Exercise
Search the records for the string "Wechseln", then copy each line that has it.

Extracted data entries
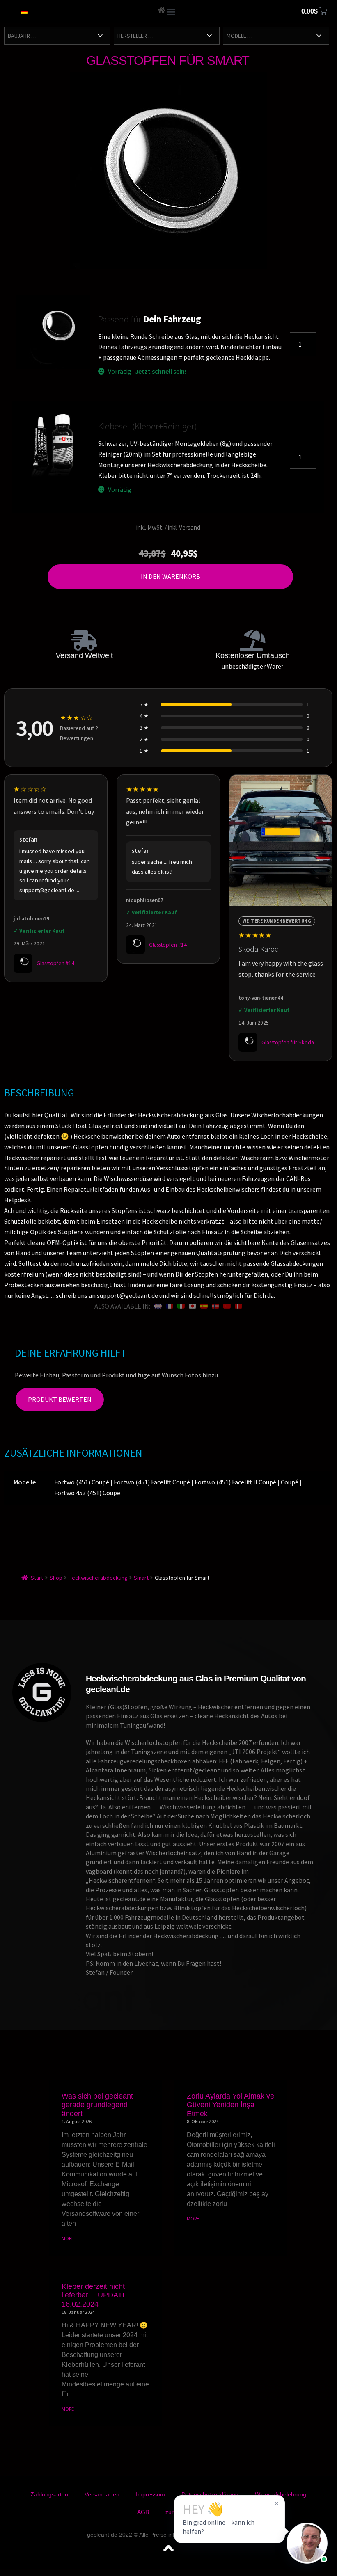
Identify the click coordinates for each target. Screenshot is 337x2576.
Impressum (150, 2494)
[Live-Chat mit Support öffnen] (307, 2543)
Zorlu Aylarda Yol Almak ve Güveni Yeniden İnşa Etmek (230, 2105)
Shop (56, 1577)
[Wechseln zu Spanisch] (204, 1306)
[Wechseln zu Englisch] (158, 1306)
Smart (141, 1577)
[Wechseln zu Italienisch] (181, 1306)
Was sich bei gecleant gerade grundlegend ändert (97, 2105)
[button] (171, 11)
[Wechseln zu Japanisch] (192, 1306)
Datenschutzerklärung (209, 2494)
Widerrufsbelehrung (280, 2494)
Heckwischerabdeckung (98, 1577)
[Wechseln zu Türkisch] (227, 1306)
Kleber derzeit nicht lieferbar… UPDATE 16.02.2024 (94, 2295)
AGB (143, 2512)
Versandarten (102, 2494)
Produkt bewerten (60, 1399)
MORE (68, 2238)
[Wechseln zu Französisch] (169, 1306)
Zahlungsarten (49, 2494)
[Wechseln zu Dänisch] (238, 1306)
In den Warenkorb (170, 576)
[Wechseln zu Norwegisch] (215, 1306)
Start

Answer to the problem
[Wechseln zu Spanisch] (204, 1306)
[Wechseln zu Englisch] (158, 1306)
[Wechseln zu Italienisch] (181, 1306)
[Wechseln zu Japanisch] (192, 1306)
[Wechseln zu Türkisch] (227, 1306)
[Wechseln zu Französisch] (169, 1306)
[Wechseln zu Dänisch] (238, 1306)
[Wechseln zu Norwegisch] (215, 1306)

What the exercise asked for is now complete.